主なる神の言葉である聖書を、あらゆる事柄に関する最高権威、人生における規範とし、イエス・キリストを主とする神の国(支配)の拡大と完成を願っています。

聖書の黙想と適用 ルカによる福音書22章1~13節

聖書の黙想と適用 ルカによる福音書22章1~13節(新共同訳 新約p.153)

(1) 宗教指導者とユダを通してイエス・キリストを殺そうとするサタン(1~6節)

「祭司長たちや律法学者たち」は、イエス・キリストを「殺すにはどうしたらよいか」考えていた(2節)。民衆がイエス・キリストの「話を聞こう」と「神殿の境内」に集まっていたからである(21章38節)。彼らは以前にも自分達を批判するイエス・キリストを捕らえようとした。しかし、「民衆を恐れ」て実行出来ずにいた(20章19節)。この時も同様であった(2節)。
 そのような中、「十二人の中の一人で、イスカリオテと呼ばれるユダ」(3節)が彼らを訪ね、「どのようにしてイエスを引き渡そうかと相談をもちかけた」(4節)。このことによって、彼らは遂にイエス・キリストを捕える機会を得た。「祭司長たちや神殿守衛長たち」(4節)は、「ユダに金を与えること」(5節)を約束し、ユダはこれを承諾した。それからユダはイエス・キリストを「群衆のいないときに」(6節)引き渡す機会を伺った。
 福音書記者ルカは、この時「ユダの中に、サタンが入」(3節)っていたと記している。サタンは、ユダと宗教指導者を通して、イエス・キリストの働きに終止符を打ち、失敗させようとした。サタンは今も歩き回り、私達からイエス・キリストへの信仰を奪い去ろうと狙っている。その際、サタンは私達の思いや考えを支配することによって、私達の行動を支配しようとする。この世で認められ、平穏無事に暮らすために名誉や金に頼るように勧め、イエス・キリストだけに依り頼むのは愚かなことであると思わせようとする。
 教会の歴史においても、サタンは、信仰者を脅したり、疑いを起こしたり、金や名誉などで誘惑したりして、罪を犯させ、教会の中に混乱を引き起こし、教会を倒そうとしてきた。私達は、聖書を通してサタンの道具に転落してしまった人々を見る中で、「いつも目を覚まして祈」(21章36節)らなければならないことを教えられる。「自分は絶対に大丈夫だ」と思っても、私達は弱い。私達は聖霊によって罪の誘惑に打ち勝たなければならない。

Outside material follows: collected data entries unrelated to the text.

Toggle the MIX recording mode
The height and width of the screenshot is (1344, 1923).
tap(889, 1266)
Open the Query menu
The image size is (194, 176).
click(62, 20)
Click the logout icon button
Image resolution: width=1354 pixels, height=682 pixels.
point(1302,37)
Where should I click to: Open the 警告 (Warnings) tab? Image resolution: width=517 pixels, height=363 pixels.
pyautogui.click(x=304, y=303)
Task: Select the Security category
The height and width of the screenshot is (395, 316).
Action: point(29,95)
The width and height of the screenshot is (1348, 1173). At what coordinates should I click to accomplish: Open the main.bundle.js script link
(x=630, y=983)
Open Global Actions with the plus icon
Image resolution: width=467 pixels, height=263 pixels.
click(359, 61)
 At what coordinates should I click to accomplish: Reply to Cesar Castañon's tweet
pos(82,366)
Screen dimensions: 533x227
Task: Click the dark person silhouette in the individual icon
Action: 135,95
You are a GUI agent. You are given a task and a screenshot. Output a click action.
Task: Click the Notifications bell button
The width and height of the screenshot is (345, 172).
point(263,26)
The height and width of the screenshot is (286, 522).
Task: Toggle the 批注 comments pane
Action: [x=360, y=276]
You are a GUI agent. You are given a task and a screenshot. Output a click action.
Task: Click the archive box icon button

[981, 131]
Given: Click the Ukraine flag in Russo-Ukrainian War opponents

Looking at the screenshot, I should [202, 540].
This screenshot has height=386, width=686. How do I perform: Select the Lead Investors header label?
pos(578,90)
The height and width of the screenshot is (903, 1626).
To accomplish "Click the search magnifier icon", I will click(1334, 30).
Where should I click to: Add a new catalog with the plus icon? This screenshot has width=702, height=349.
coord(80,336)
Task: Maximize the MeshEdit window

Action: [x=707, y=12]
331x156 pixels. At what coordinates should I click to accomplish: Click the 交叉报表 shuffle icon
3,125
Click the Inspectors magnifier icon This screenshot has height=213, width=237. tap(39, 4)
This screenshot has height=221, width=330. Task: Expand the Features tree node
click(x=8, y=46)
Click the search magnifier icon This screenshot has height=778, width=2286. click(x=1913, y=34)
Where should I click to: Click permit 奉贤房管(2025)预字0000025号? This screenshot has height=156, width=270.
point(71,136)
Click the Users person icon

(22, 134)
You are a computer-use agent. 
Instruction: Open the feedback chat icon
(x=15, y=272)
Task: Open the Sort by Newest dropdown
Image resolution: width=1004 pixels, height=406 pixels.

(2) 過越の小羊として進まれるイエス・キリスト(7~13節)

 イエス・キリストは、ペトロとヨハネを遣わし、「過越の食事ができるように準備しなさい」(8節)と命じられた。この時、過越祭のために各地から非常に多くの人がエルサレムに来ていた。そのため、食事をする部屋を探すことは容易ではなかった。しかし、弟子達がイエス・キリストの指示通りに行うと、イエス・キリストと弟子達のために「席の整った二階の広間」(12節)が用意されていた。ペトロとヨハネは、イエス・キリストの言葉が成就するのを目の当たりにして、過越の食事を準備した(13節)。
 宗教指導者とユダの結託により、イエス・キリストを殺す陰謀が進展した。しかし、福音書記者ルカは過越の食事を自ら備えられるイエス・キリストの姿を強調する。そのことによって私達は、イエス・キリストの死が他人に諮られたものであるだけでなく、イエス・キリストご自身によって備えられたものであると知ることが出来る。イエス・キリストは「過越の小羊」(7節)として罪人を救うために自らその道を進まれたのである。
 私達はこの世の権力者や指導的な地位・立場にある人間が自分の生殺与奪を握っていると考える。そのため彼らを恐れてしまうこともある。しかし、主なる神が許されなければ、彼らは何もすることが出来ない。この世で権勢を持つ者の上に主なる神がおられる。彼らがすることは全て主なる神の摂理の中にある。だから、私達は、偽りがなく、憐れみ深い主に依り頼まなければならない。